What would you suggest for me to learn magic?
I second the suggestion for books.
Also, why is it that nobody can reveal their secrets here? You guys aren't necromancers are you?
I've objected to the policy, but nobody listens to me.
It may have made sense when kids could buy magic tricks for a nickel at the corner store. A small amount of secretiveness can be justified by the fact that people watch magic because they enjoyed being fooled.
However, I also remember the magic shops of the late 1980s and early 1990s, where a kid interested in magic had to shell out $20 for an aluminum tube and a badly xeroxed piece of paper in a ziploc bag. The secretiveness is just a way of driving up the price.
Furthermore, it encourages magical thinking.
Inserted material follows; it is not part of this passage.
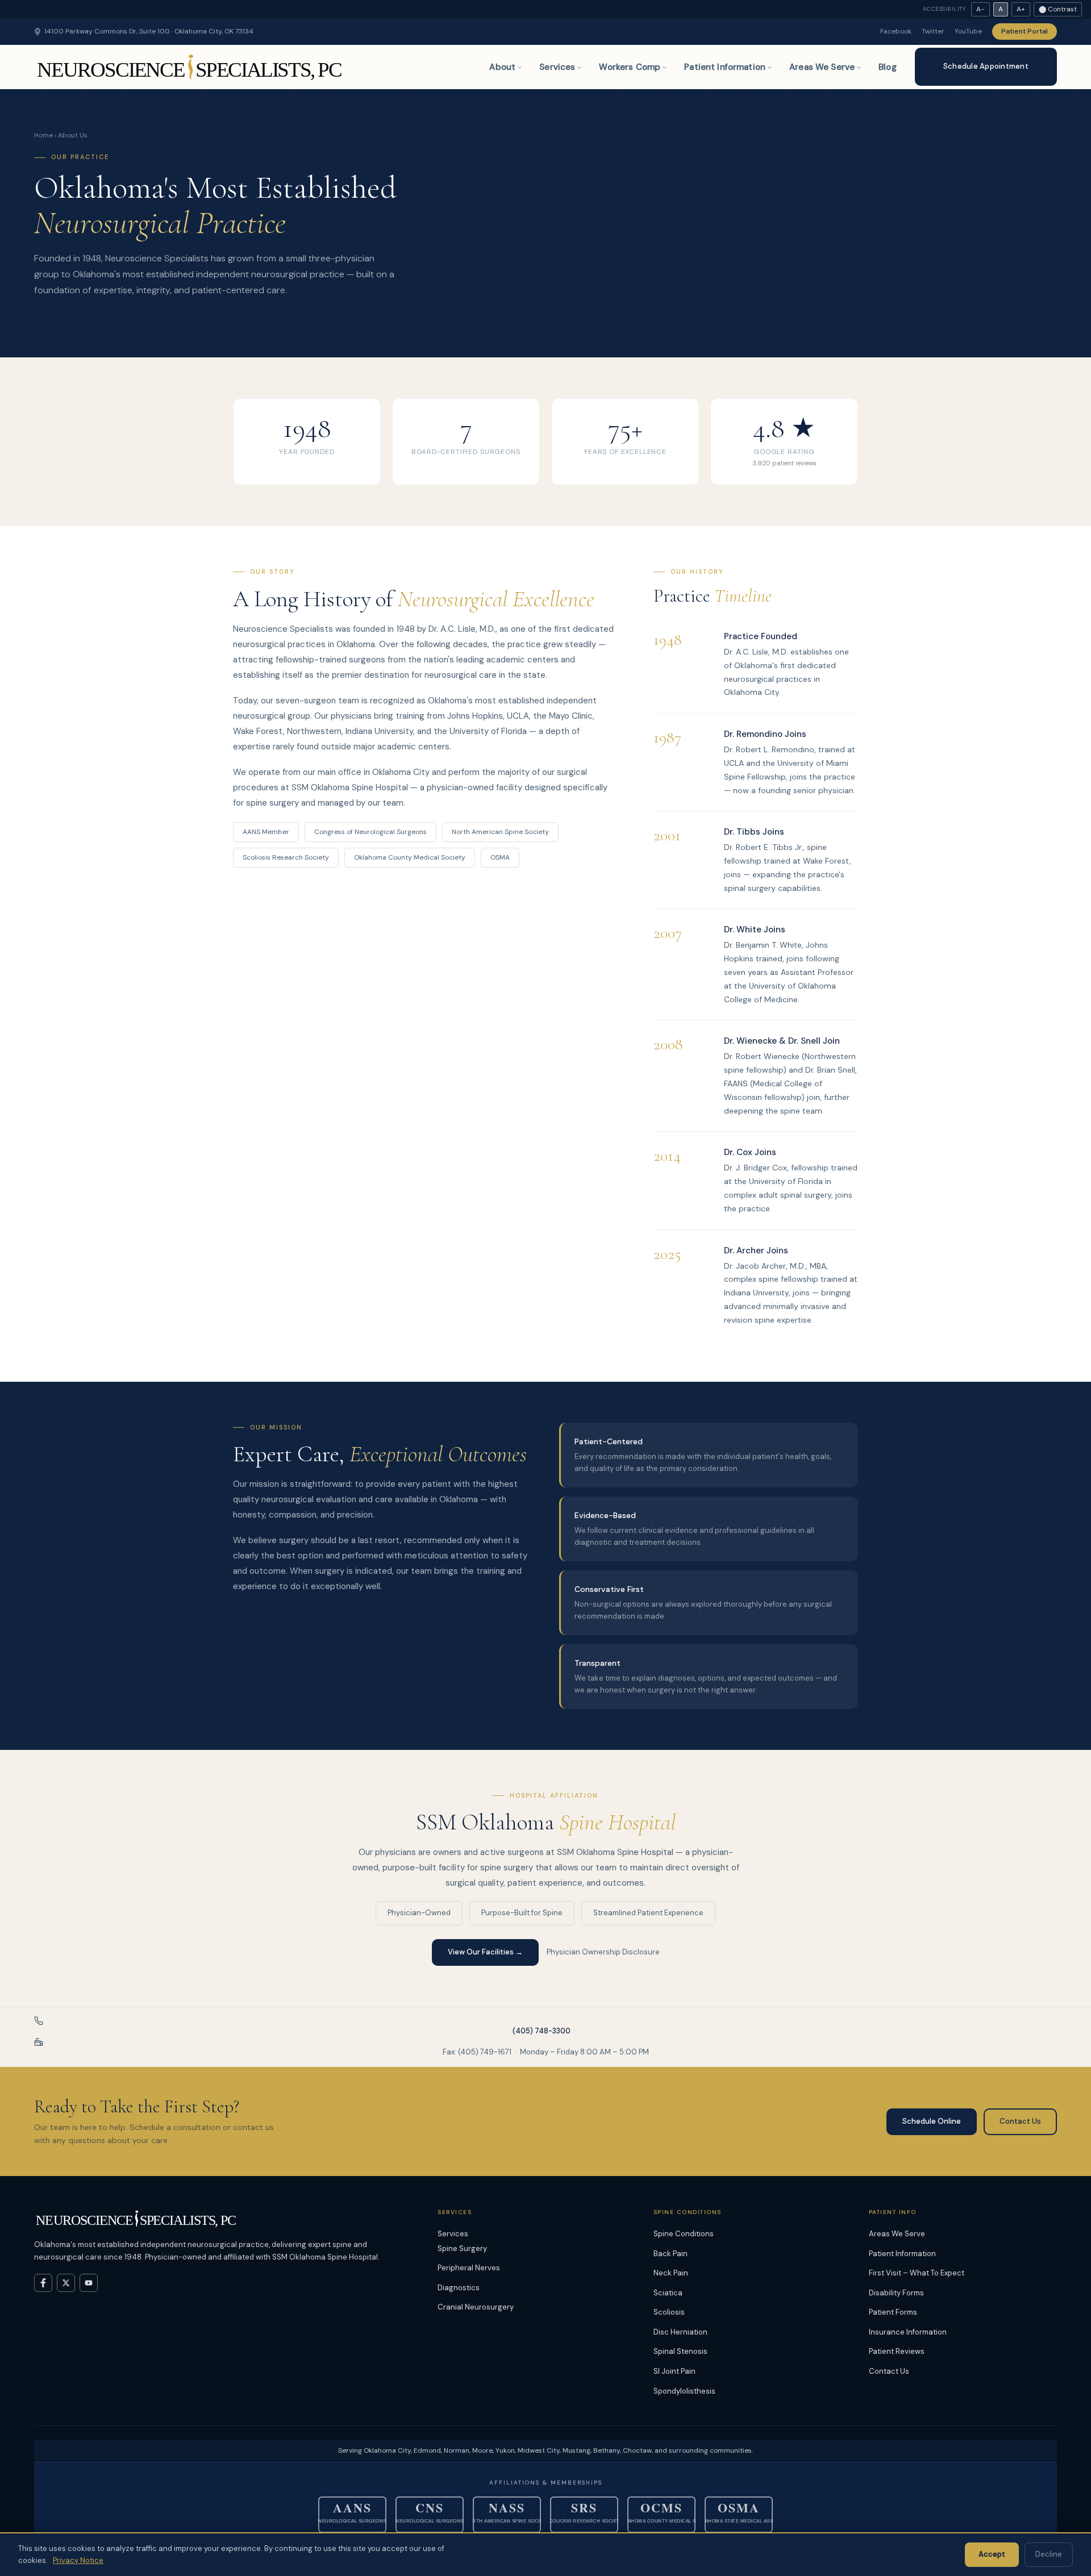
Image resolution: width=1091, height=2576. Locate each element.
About (502, 67)
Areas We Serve (822, 67)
A few years ago, I saw an ad for a three-card illusion that was implemented on the Palm OS. I was rich at the time and into the Palm and would have paid the $20 for the illusion, but the seller was so into the wink-wink nudge-nudge aspect of selling the illusion only with unsubstantiated claims about how it appears to the audience that I didn't consider it worth the bother.
I'll pay money for a well made set of Chinese rings or a stripper or Svengali deck, or even a well made key bender, but damned if I'm going to pay someone $20 just for telling me what a stripper deck is.
Fortunately, with a book, you get lots of information at a cheap price.